Hundreds of volunteers converged on the streets and waterways of Paris for Saturday’s inaugural “Keep Paris Beautiful / Garbage to Shine the County Lamar”.
“This is truly a dream come true,” Portugal Mayor Paula told 211 volunteers who gathered at the Love Civic Center to receive supplies. , I couldn’t, so I made it happen as soon as possible.”
Supplies quickly ran out, but the organizers considered this a good thing.
“We planned for 150 volunteers,” Julia Trigg Crawford, president of Keep Paris Beautiful, told the audience. She said, “She bought 200 shirts and ran out.”
Additional crates of reach extenders and other supplies were found and quickly distributed, but most of the trash bags remained unclaimed.
Volunteers were grouped into 21 teams representing families, schools and businesses.
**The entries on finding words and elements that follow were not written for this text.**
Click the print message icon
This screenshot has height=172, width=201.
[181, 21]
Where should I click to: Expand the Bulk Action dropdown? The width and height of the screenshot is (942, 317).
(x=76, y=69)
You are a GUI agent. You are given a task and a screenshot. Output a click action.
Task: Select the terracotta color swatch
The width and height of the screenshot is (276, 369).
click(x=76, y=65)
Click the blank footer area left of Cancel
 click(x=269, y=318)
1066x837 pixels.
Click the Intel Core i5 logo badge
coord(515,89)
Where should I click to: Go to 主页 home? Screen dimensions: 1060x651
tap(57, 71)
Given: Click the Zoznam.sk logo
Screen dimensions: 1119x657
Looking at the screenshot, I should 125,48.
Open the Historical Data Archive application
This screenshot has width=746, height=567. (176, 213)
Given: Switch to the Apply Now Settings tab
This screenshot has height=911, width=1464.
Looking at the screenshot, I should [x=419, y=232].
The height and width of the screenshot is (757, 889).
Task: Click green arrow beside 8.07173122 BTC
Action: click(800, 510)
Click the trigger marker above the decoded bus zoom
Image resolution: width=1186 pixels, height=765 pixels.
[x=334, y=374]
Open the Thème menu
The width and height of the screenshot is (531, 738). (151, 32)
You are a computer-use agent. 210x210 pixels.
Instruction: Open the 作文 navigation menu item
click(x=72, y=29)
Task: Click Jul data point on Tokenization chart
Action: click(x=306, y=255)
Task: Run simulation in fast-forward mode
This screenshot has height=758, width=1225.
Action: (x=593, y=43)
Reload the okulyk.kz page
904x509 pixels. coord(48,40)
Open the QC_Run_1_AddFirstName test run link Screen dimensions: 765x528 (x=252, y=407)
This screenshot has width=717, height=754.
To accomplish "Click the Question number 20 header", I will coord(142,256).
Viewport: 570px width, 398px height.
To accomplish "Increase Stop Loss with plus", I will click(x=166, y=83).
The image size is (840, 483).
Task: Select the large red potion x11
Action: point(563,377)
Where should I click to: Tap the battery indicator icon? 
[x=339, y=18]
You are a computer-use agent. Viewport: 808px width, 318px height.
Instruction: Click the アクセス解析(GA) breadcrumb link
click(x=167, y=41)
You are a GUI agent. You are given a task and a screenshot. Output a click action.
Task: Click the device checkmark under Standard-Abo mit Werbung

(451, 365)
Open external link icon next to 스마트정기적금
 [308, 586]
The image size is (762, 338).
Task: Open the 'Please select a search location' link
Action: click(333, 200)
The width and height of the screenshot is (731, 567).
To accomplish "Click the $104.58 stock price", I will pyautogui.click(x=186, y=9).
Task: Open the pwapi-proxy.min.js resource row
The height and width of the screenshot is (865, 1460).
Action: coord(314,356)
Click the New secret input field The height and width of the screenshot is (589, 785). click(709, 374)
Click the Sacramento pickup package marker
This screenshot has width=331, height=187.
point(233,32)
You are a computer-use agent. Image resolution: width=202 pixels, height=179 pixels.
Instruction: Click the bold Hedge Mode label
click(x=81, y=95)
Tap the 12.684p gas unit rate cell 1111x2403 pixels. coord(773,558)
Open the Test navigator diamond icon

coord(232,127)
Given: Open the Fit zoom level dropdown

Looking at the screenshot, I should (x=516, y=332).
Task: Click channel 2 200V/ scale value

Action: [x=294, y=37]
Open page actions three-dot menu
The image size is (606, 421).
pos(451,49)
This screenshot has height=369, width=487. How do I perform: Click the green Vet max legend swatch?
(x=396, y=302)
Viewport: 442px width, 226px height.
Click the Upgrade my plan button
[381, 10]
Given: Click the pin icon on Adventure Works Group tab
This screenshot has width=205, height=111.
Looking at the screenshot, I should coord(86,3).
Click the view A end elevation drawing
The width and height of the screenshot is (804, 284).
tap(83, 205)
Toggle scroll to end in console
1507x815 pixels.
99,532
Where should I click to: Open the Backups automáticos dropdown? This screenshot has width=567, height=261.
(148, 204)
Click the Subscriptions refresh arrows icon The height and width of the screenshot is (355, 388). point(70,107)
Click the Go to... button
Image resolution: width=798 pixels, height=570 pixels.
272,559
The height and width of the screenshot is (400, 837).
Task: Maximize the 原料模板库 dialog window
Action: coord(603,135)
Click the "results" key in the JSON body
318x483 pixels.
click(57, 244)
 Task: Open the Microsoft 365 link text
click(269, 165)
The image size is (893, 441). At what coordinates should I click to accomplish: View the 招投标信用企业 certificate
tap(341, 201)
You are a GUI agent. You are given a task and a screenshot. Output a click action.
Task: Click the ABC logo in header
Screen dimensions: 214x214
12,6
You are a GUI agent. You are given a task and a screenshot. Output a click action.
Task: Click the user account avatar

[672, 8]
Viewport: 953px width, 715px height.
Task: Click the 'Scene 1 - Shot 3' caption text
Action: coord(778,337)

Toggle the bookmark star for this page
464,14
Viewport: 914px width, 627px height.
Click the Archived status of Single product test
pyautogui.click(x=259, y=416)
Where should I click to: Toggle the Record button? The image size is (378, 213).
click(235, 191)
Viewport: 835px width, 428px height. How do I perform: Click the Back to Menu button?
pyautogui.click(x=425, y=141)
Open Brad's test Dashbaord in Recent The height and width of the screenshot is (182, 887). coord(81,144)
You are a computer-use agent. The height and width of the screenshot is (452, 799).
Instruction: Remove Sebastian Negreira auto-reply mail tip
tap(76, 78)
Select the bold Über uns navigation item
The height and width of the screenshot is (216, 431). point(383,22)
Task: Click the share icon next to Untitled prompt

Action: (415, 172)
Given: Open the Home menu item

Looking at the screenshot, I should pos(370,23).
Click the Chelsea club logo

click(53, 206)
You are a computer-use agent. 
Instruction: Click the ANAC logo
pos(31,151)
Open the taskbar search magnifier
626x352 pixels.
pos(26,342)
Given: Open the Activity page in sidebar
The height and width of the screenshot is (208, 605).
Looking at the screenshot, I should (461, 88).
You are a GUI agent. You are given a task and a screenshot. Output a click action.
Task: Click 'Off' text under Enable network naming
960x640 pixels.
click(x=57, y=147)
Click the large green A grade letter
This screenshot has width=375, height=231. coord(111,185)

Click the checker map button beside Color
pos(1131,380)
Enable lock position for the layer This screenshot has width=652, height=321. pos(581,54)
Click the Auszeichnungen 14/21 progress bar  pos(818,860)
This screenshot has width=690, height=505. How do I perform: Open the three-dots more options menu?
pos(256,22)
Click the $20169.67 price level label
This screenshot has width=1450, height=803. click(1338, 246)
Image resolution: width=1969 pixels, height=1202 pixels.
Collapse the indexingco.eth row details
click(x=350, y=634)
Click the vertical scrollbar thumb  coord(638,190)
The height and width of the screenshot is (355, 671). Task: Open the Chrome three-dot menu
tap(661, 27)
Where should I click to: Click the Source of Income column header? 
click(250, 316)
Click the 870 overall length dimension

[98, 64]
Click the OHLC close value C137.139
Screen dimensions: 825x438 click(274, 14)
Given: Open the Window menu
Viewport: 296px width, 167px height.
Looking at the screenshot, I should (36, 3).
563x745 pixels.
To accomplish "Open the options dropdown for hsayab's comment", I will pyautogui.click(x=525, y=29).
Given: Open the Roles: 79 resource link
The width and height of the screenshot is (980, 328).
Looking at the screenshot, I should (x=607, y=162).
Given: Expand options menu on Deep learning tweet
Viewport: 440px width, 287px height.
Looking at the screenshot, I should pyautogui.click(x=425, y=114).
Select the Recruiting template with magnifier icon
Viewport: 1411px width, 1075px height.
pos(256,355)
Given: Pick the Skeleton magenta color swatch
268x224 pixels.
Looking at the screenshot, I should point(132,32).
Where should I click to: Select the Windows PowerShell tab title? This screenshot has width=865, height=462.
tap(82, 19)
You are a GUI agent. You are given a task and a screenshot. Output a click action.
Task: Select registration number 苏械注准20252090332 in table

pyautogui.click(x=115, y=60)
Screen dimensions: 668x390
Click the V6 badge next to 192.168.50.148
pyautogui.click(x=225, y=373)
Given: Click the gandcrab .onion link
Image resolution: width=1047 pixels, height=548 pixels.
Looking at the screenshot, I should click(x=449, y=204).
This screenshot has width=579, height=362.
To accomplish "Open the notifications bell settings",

These include Paris Junior College, Northeast Texas Trail Coalition, RPM Staffing, Paris High School Crimestoppers, Paris Community Theatre, Chitham Middle School Junior Beta Club Chapter.
Portugal said it costs about $5,000 to sort out the waste and hopes the effort will become an annual event.
The mayor told volunteers, “I want you to know that this happens every spring.”
Several city cleaners grilled hot dogs for the volunteers, and employees of the local emergency center, HealthCARE Express, provided coffee, tea and muffins.
Former Texas Congressman Mark Homer and his family were on hand to deliver coupons to business owner Sonic’s location, later gifting the team that collected the most trash.
Assistant City Manager Robert Vine gave volunteers safety tips before dozens of teams ventured through the city.
“A happy successful event is a safe event,” Vine told volunteers, noting that each team received a safety sheet and emergency medical services were on standby. is not.”
The large crowd dispersed in many directions, heading to destinations such as Northeast Fifth Avenue, Tudor Street, Bywaters Park, and Crook Lake.
Mayor Protem Reginald Hughes led a team of young volunteers to pick up litter, including along Northeast 8th Avenue and Fitzhugh Avenue at the Booker T. Washington Homes.
“I brought my young nieces and nephews on purpose so they could understand the process that most of the trash we picked up was thrown by people,” Hughes says. explained after.
Crawford said the team collected 207 bags of trash, removing shopping carts, used ammunition, multiple tires, car bumpers and various other debris from every quadrant of the city.
“Today’s volunteers represented Paris at its best,” Crawford wrote in an email after taking out the trash.